文章には力があります。これは夢の話ではなく、悪夢の話です。ずさんな言葉が、人の属性をどんどん固着させる。それは言説の話であると同時に、社会政策の話でもある。 その中で、「ここにある問題を解決する」ことに限定して何事かを明らかにする素振りが……その短期的案成否を問わず……重要です。

2020-11-16 21:07:20
tricken(手術後復帰チャレンジ中) @tricken

「それを知ると、私が嬉しい」は、知的好奇心としてはいいものです。けれど、「それがわかって、私以外も、このように嬉しい」にも、可能な限りプレゼントを作ろうとするのが、調査系の営みの、かなり蘊奥にあるものかと、私は考えています。残念ながら、件の文章にはそれが希薄でした。

2020-11-16 21:09:31
tricken(手術後復帰チャレンジ中) @tricken

そろそろ私は説明責任を果たしたでしょうか。時に社会的流動性を押しとどめ、不幸にするタイプの文章を、個人が書き散らすなら、“大きな”咎はない。

2020-11-16 21:11:10
tricken(手術後復帰チャレンジ中) @tricken

しかし、誰でも手に入り、実践できるはずの、省くと倫理面で糾弾される種類の、ありうべき手順を怠った個人の文章に、おもしろがって拡声器をつけ、賞を与えたのは、企業です。それがどんなに企業として無策であったかをいまだに理解しているように思われない企業への、説明になったでしょうか。

2020-11-16 21:12:27
tricken(手術後復帰チャレンジ中) @tricken

後半に出したパーカー『アクション・リサーチ』(批判心理学の潮流)がそうですね。その前にもホルスタイン&グブリアム等が構築主義的インタビューアクティブインタビュー論)なども提出しています。ただその話は社会哲学的に入り組んでおり、今回やむなくオミットしました。

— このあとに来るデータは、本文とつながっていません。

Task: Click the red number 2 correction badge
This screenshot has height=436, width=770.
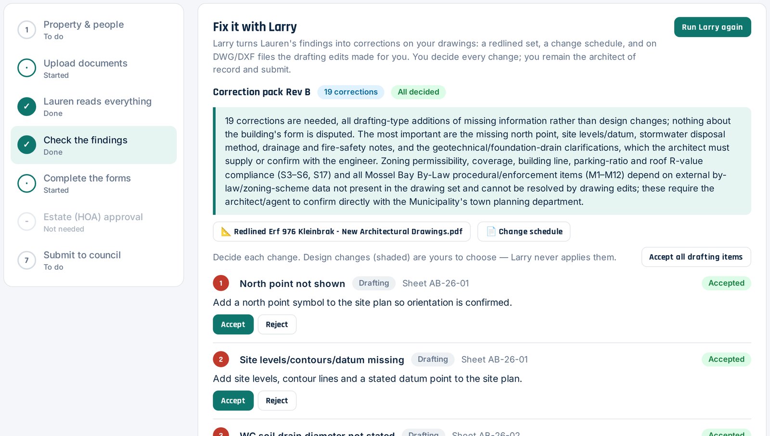Action: point(221,360)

もう1投触れるべきでした twitter.com/mjqag/status/1…

2020-11-17 00:27:28
高島鈴🏴単行本発売中! @mjqag

cakesの炎上記事に関して、参与観察の観点が必要であった、という議論も出ているが、そもそももう参与観察という手法自体批判されており、今はインフォーマントを共同研究者として考える方向性の研究が多く出ているのではなかったか……

2020-11-16 23:57:28
tricken(手術後復帰チャレンジ中) @tricken

ただ、これは私なりに半端に訓練を積んだ人間の私見ですが、20世紀後半の良質な(言説分析的、知識社会論的、相互行為論的な知見を踏まえた、という含みを自分はここの「良質」に持たせる)古典的質的調査論は、2010年代以降に通用しないわけでなく、マイナーパッチを当てる程度でまだ現役と考えます。

2020-11-17 00:31:45
tricken(手術後復帰チャレンジ中) @tricken

ポスト構築主義の文献として、やや古いですがホルスタイン&グブリアム『家族とは何か: その言説と現実』あたりと置いておきます。amzn.to/3nnAKCS 現代家族の実態をめぐり質的調査をする研究者たちが、「家族を語る言葉」それ自体の構築性そに内省的であろうとする様子が収録されてます。